Democrats put up an unexpectedly strong fight as results rolled in from US midterm elections that will decide which party controls Congress, even as Republicans led by governor Ron DeSantis notched up a string of convincing victories in Florida.
The early tallies from the midterm elections on Tuesday showed many battleground races across the country were too close to call, with control of the Senate remaining in the balance and Republicans struggling to secure widespread victories in swing districts in the House of Representatives.
“It’s not a wave for sure,” said Lindsey Graham, the Republican senator from South Carolina, referring to the “red wave” that many pollsters had predicted heading into election day. However, Graham said his party was on course for a “very good night” and predicted it would win a majority in the lower chamber of Congress.
Frank Luntz, the Republican pollster, told the Financial Times: “This is not a tsunami . . . I think that Republicans got ahead of themselves.”
The best early result for Republicans was in Florida, where DeSantis, seen as a probable contender for his party’s presidential nomination in 2024, was quickly projected to win re-election along with senator Marco Rubio.
“I look forward to the road ahead,” DeSantis said. “We have accomplished more than anybody thought possible four years ago. But we have got so much more to do, and I have only begun to fight.”
Luntz called DeSantis “the real winner” of Tuesday night. “He has turned a successful governorship into a nationwide movement. I think he is going to give [Donald] Trump a run for his money.”
However, despite the strong showing in Florida — which had until recently been seen as a swing state — the results were more mixed in other battleground contests. Pivotal Senate races in Georgia, Arizona and Nevada remained exceedingly tight, with highly uncertain outcomes.
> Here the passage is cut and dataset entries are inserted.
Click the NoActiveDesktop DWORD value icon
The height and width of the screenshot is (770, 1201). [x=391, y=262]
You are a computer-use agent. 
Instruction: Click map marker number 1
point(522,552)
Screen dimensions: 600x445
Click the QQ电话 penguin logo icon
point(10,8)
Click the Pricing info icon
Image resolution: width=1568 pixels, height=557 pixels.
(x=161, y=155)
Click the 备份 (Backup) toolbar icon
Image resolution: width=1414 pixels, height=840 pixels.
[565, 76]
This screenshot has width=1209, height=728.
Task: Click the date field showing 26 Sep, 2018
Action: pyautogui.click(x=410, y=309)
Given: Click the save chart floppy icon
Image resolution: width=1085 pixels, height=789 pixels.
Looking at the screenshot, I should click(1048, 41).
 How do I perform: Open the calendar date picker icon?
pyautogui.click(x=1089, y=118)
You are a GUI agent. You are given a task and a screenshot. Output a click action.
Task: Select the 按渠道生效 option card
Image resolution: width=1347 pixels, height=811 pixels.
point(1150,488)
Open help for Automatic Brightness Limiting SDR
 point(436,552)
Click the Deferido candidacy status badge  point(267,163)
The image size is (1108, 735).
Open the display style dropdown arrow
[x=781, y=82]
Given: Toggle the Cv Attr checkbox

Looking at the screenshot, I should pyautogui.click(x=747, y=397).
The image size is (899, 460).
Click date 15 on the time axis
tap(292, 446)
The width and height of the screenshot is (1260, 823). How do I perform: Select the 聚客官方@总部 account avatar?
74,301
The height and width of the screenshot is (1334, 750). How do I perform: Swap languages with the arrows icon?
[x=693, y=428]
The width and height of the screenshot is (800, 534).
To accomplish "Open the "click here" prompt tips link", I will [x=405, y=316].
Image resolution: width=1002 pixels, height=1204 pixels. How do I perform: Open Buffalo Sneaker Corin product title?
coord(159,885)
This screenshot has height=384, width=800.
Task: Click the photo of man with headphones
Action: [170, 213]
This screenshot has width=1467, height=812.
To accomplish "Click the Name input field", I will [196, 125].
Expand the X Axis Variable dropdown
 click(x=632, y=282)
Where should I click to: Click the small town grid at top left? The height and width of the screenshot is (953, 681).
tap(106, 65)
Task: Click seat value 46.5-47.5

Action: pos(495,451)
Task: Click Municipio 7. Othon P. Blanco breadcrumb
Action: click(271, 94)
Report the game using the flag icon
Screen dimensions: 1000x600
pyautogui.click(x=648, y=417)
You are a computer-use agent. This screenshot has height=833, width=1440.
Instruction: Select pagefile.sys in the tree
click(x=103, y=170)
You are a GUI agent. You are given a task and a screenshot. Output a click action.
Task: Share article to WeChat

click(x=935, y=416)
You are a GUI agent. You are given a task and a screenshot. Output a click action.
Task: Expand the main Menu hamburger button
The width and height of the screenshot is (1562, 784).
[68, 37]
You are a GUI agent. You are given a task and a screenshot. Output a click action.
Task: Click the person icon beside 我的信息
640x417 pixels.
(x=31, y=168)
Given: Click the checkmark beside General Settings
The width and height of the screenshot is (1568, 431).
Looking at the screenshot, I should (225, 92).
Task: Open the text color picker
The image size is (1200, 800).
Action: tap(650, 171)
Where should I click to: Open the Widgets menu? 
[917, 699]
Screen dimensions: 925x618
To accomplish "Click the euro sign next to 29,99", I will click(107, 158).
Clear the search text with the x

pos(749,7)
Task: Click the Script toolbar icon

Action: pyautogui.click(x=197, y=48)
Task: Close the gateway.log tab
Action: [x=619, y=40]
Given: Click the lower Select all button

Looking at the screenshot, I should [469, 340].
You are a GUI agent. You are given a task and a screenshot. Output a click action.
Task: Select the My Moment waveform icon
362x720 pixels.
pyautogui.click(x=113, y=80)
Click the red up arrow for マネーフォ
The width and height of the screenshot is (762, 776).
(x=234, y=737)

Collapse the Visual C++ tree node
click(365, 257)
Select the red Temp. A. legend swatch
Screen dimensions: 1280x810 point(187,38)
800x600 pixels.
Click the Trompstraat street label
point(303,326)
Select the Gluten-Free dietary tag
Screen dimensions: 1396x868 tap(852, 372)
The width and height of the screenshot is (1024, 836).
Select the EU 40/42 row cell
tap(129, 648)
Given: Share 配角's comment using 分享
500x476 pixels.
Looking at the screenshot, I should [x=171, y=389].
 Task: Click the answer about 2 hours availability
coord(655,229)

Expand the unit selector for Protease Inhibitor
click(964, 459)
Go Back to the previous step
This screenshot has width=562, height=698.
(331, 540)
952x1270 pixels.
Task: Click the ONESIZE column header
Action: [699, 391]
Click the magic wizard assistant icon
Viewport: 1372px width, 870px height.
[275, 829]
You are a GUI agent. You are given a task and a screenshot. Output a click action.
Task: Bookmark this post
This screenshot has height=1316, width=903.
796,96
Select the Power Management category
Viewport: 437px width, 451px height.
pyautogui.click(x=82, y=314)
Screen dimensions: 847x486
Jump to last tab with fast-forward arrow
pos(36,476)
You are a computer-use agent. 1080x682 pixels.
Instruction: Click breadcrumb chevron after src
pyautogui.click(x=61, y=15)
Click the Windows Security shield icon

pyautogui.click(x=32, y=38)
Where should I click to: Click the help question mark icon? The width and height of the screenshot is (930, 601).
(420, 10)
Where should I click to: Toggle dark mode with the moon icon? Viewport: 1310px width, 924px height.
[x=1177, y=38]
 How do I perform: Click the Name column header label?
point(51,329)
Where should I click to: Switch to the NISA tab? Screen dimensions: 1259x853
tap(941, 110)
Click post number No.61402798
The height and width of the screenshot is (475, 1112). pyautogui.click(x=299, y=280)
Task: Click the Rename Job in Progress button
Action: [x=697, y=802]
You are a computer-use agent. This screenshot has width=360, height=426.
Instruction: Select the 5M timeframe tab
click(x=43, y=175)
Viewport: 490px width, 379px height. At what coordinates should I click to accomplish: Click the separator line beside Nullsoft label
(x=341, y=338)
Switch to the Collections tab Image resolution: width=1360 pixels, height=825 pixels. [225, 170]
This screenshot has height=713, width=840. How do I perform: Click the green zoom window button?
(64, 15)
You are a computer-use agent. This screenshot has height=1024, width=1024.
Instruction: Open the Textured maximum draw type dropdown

In Pennsylvania, Democrat John Fetterman won the Senate seat being vacated by the Republican Pat Toomey, despite having been hampered on the campaign trail by his recent stroke.
The White House said President Joe Biden had sent Fetterman his congratulations by text message.
Fetterman campaigned as a working-class progressive, wearing a goatee beard and almost always appearing in a hoodie and shorts. “This race is for the future of every community all across Pennsylvania,” he told supporters. “For every small town or person that ever felt left behind.”
Democrats held on to several bellwether House districts on the east coast where their candidates were seen as vulnerable, with victories for Abigail Spanberger in Virginia and Seth Magaziner in Rhode Island.
Meanwhile, New York governor Kathy Hochul was re-elected after holding off Republican challenger Lee Zeldin. The result will bring Democrats some relief after polls showed Zeldin closing a yawning gap in recent weeks with a relentless focus on crime.
Republicans only need a net gain of five seats to win a majority in the House and still have the edge in the lower chamber but they may assume control with a smaller margin than they hoped.
In a delayed victory speech delivered at 2am, Kevin McCarthy, the Republican leader in the House of Representatives, said: “When you wake up tomorrow we will be in the majority and Nancy Pelosi will be in the minority.”
The White House, which had been bracing itself for heavy losses in the House, said Biden had started to call Democrats including Spanberger and Senate majority leader Chuck Schumer to congratulate them on winning their races.
Even a small majority in the House for the Republicans threatens to stymie the next two years of Biden’s presidency. Republican leaders have suggested they will use the debt ceiling as leverage to push through their own policy priorities, such as cuts to federal spending.
They have also indicated they will disband Democrat-led investigations, including the special committee probing Trump’s role in the January 6 2021 attack on the US Capitol, and launch their own inquests into everything from the origins of the Covid-19 outbreak to the business dealings of Hunter Biden, the president’s son.
Republicans notched a number of high-profile wins outside of Florida too, with Greg Abbott, the Texas governor, winning re-election, and JD Vance, the former venture capitalist and author backed by Trump, winning his Senate race in Ohio.